Apa jadinya bila salah satu anggota tubuh tidak berfungsi?
Apa yang terjadi bila salah satu anggota menderita?
Dalam perikop ini Paulus menggunakan gambaran tubuh sebagai ilustrasi utama untuk menjelaskan pentingnya keberagaman dalam kesatuan jemaat.
Konsep ini sangat kuat secara budaya, karena dalam masyarakat Yahudi dan Yunani kuno, tubuh sering dipakai sebagai metafora untuk organisasi sosial—menunjukkan bahwa setiap bagian memiliki fungsi yang unik tetapi tidak terpisahkan satu sama lain.

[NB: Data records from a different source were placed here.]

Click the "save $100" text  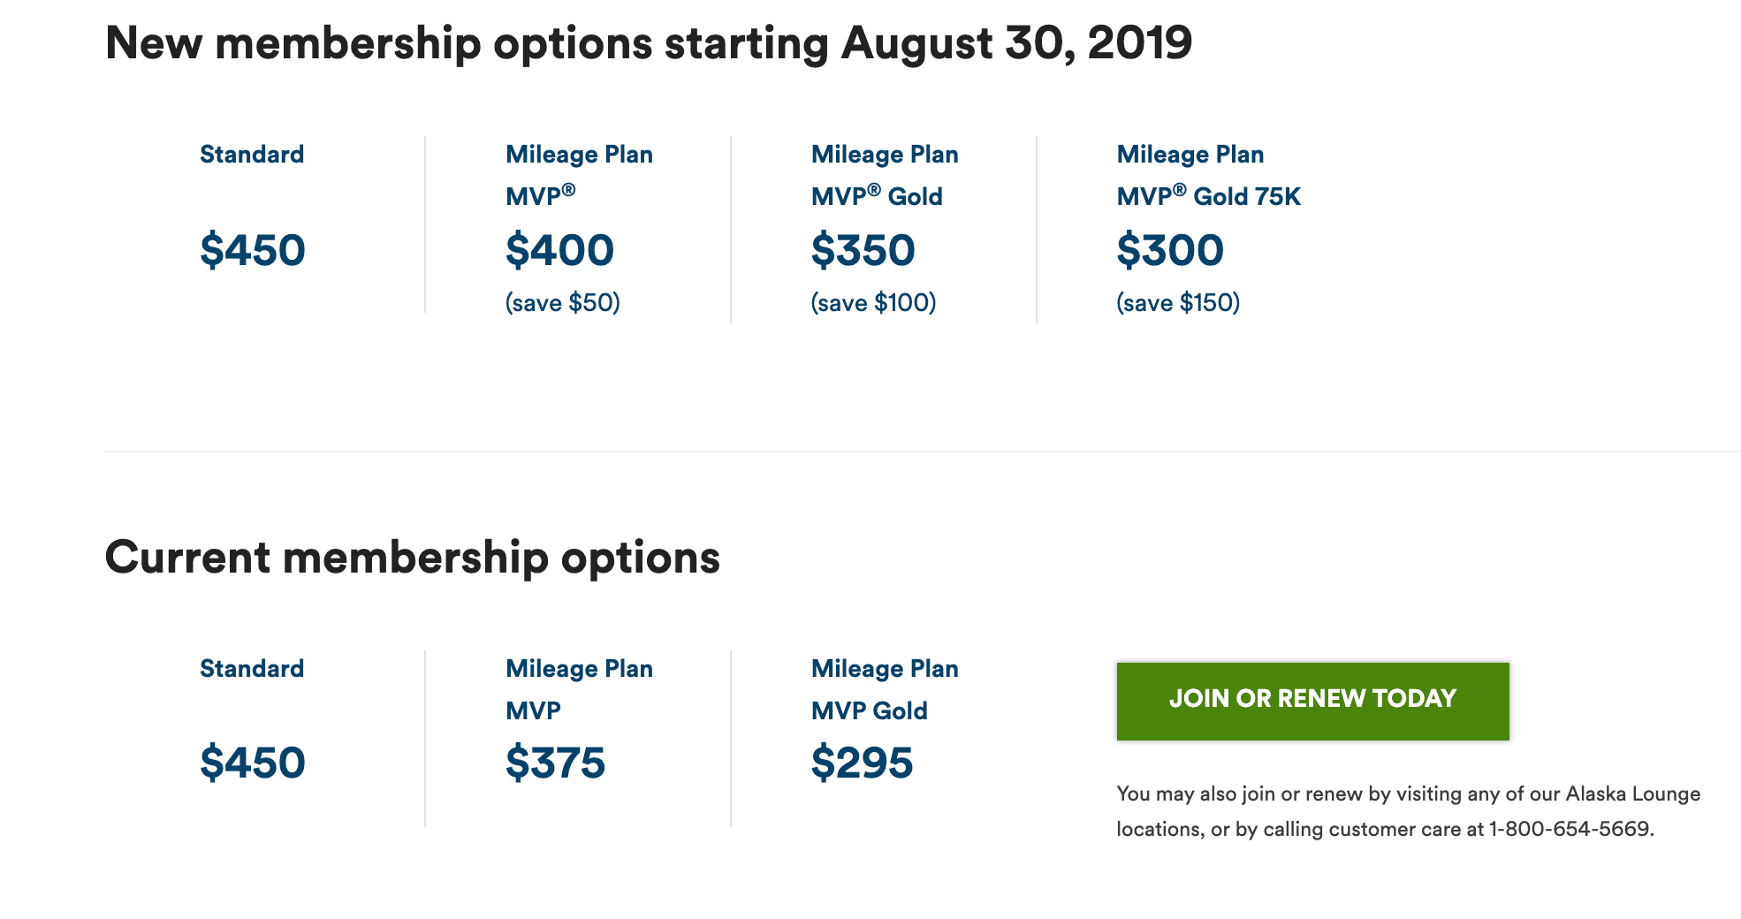click(x=873, y=303)
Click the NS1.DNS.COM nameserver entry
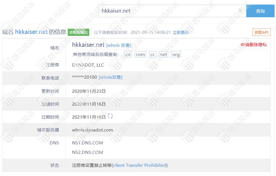The width and height of the screenshot is (276, 176). (x=88, y=143)
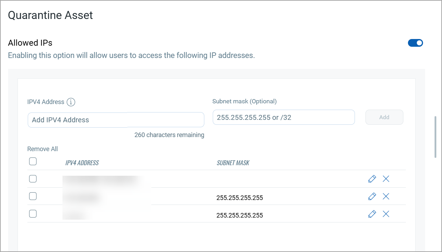Edit the first IP address row
Screen dimensions: 442x252
(x=372, y=179)
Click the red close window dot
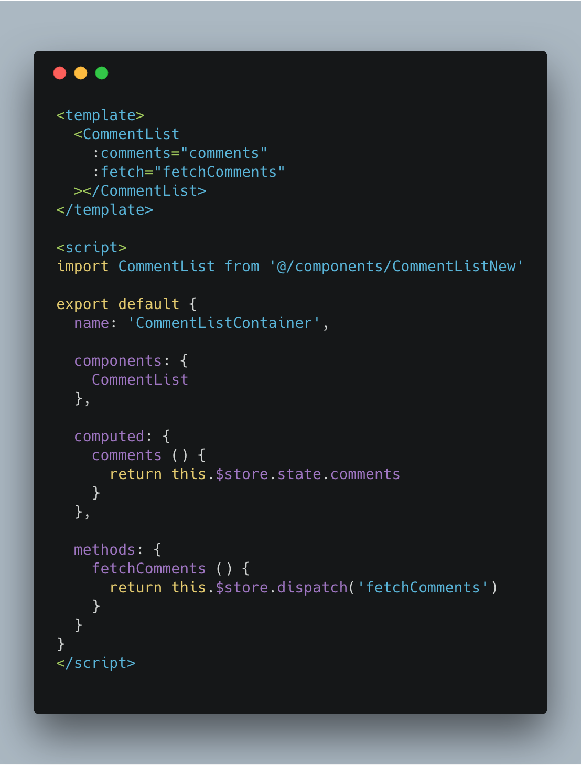This screenshot has height=765, width=581. [60, 73]
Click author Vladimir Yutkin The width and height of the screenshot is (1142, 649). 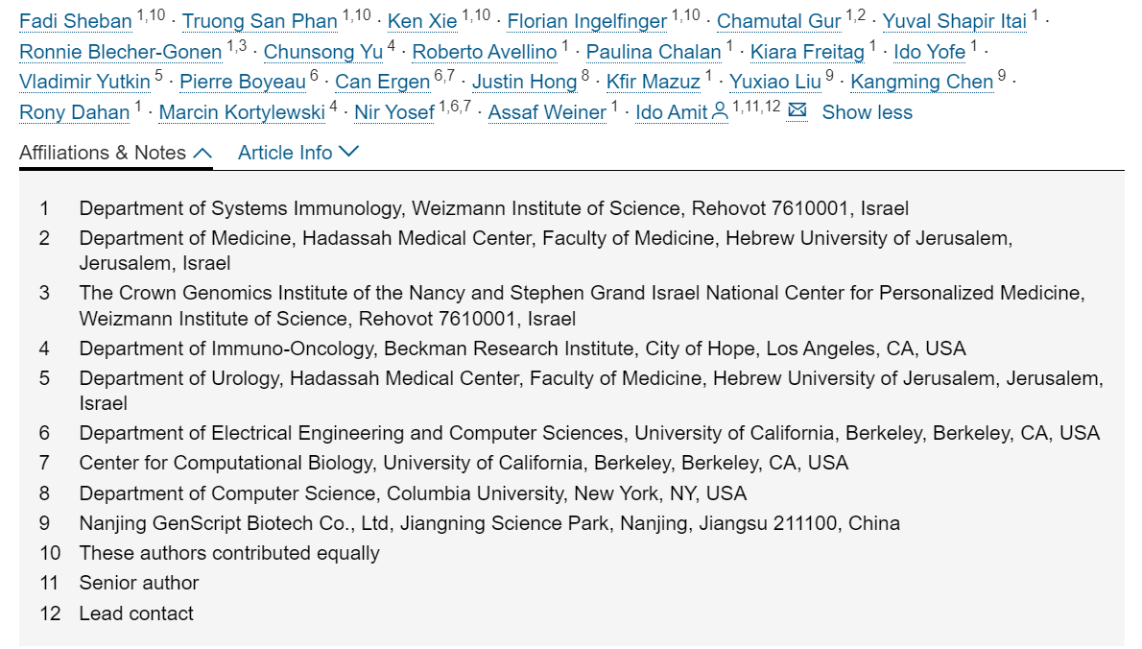tap(85, 82)
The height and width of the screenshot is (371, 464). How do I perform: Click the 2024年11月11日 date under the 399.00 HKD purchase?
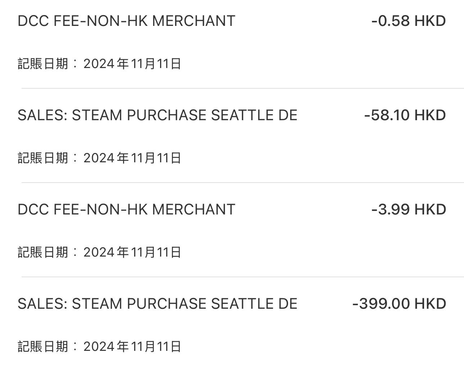click(x=132, y=347)
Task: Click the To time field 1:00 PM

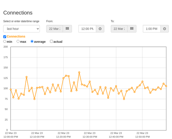Action: (x=152, y=29)
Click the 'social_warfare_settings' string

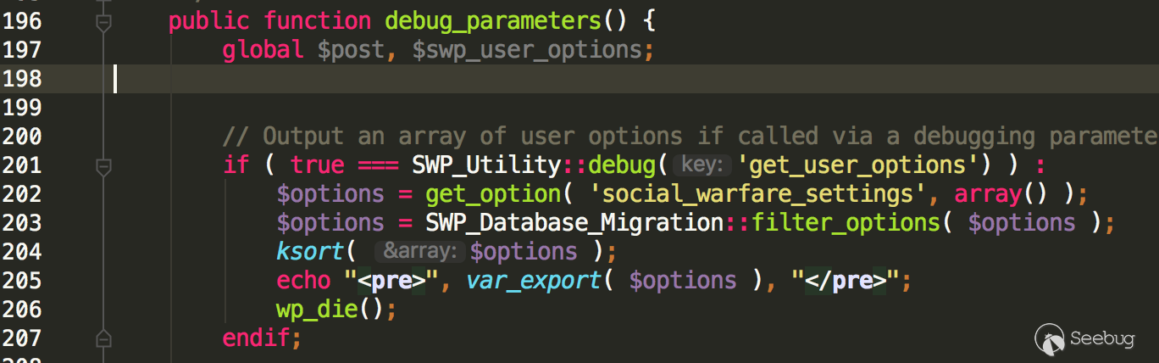752,194
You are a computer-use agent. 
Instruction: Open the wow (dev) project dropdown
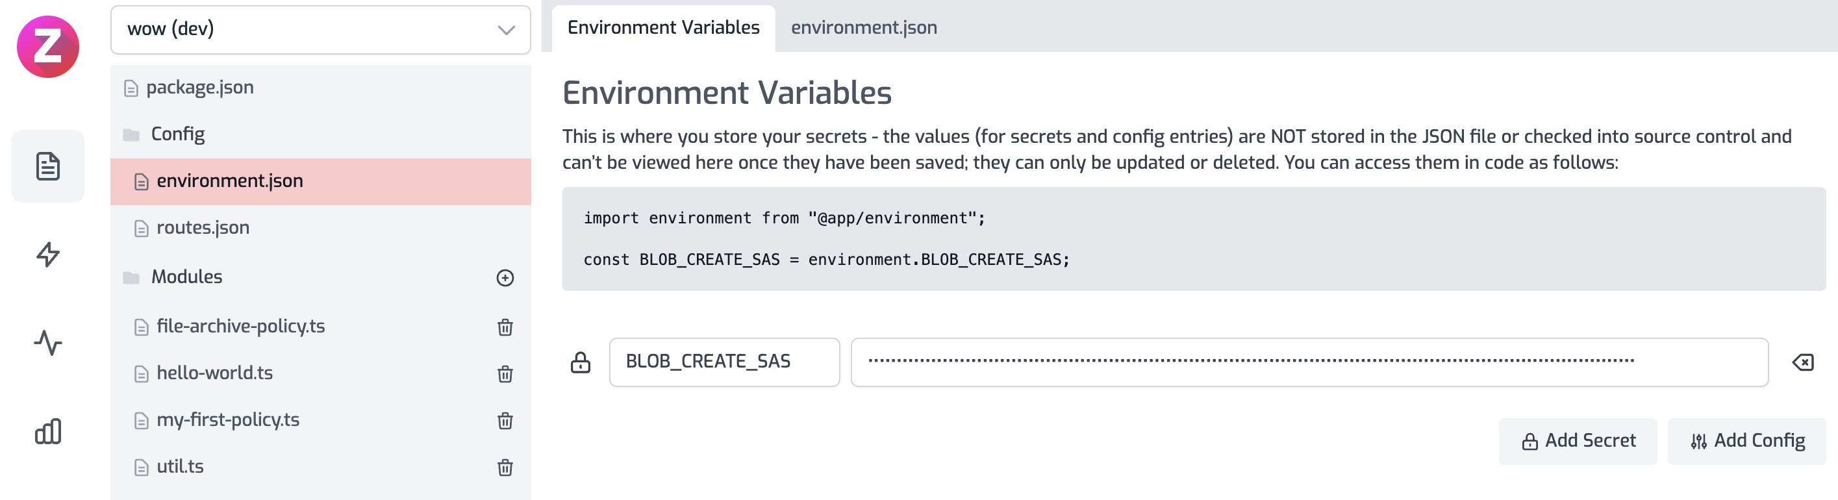coord(320,29)
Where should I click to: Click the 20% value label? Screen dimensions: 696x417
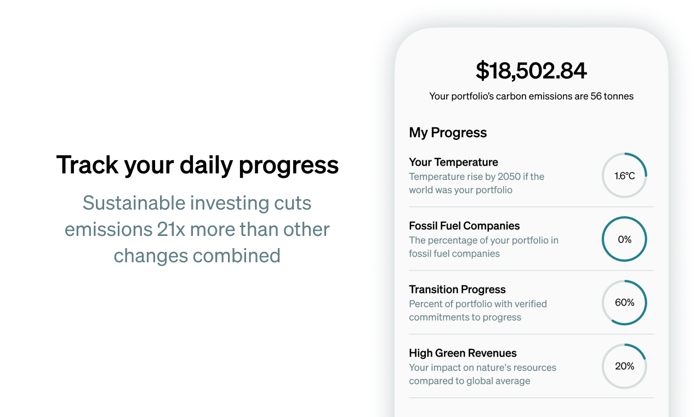(625, 367)
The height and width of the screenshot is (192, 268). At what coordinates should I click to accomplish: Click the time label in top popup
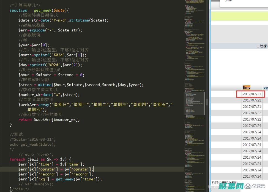point(228,1)
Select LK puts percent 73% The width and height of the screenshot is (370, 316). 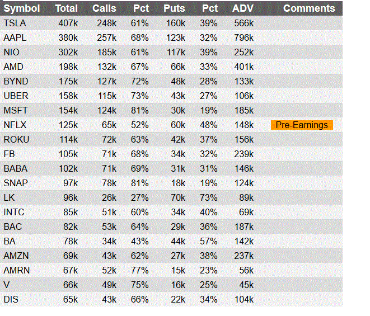pos(209,197)
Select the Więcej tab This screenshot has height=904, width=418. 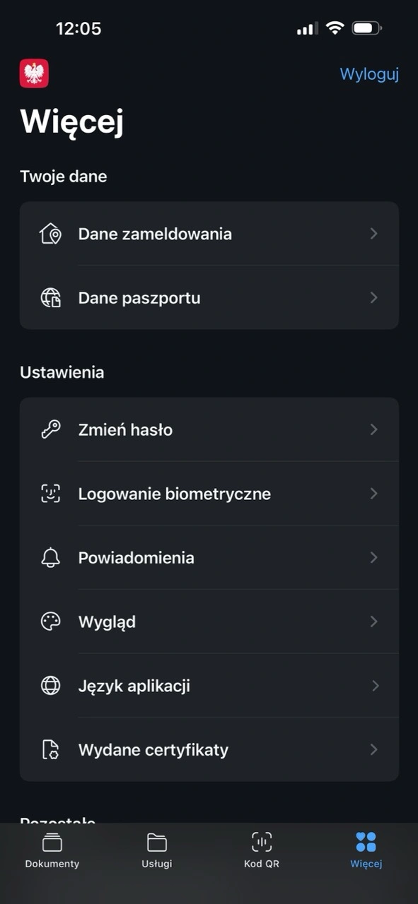tap(366, 850)
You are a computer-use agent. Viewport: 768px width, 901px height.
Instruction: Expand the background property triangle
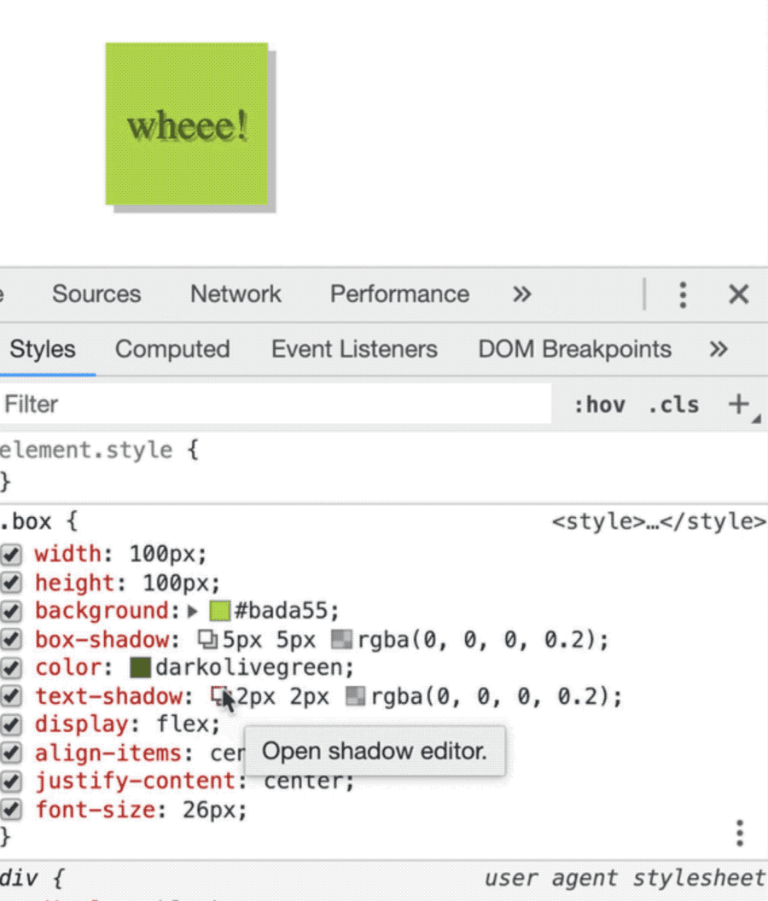point(193,611)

Secara teologis, Paulus sedang menegaskan bahwa semua anggota jemaat, tanpa memandang karunia atau status mereka, memiliki nilai dan peran yang setara dalam tubuh Kristus.
Tampaknya pada saat itu Jemaat Korintus sedikit terpecah, dengan kecenderungan untuk membanggakan karunia rohani tertentu—terutama yang tampak spektakuler seperti berbahasa roh atau nubuat—dan merendahkan yang lain.
Paulus membongkar pandangan ini dengan menyatakan bahwa bahkan bagian tubuh yang “tampaknya lebih lemah” justru sangat diperlukan (ayat 22), dan bagian yang kurang terhormat diberikan kehormatan yang lebih besar (ayat 23).
Bayangkan seseorang sedang berjalan di hutan tanpa alas kaki.
Tanpa sengaja, sebuah duri kecil menusuk jari kakinya. Luka itu kecil—nyaris tak terlihat.
Tapi begitu duri itu masuk, seluruh tubuhnya bereaksi: dia berhenti berjalan, tangannya segera turun memegang kaki, wajahnya meringis kesakitan, bahkan aliran darah mulai mengirimkan sinyal ke otak bahwa ada bahaya.
Padahal itu hanya satu jari kecil dari keseluruhan tubuhnya.
Tapi tubuh tidak berkata, “Ah, itu cuma jari kaki, biar saja.” Tidak.
Tubuh langsung bekerja sama untuk melindungi dan merawat bagian yang terluka: tangan menarik durinya, mata fokus mencari sumber luka, kaki yang lain menopang berat tubuh, bahkan otak mengingatkan agar dia berhati-hati ke depan.
Semuanya bergerak bersama demi satu bagian yang sedang menderita.
Demikian juga jemaat Kristus. Kita bukan hanya kumpulan orang-orang yang berjalan bersama, tapi tubuh rohani yang hidup.
Ketika satu orang sedang mengalami kesedihan, kejatuhan, atau penderitaan, kita tidak bisa berkata, “Itu urusannya sendiri.”
Jika kita benar-benar tubuh Kristus, penderitaannya adalah juga penderitaan kita.
Kita menangis bersamanya, menopang beban yang ia tanggung, dan mengangkatnya hingga sembuh kembali.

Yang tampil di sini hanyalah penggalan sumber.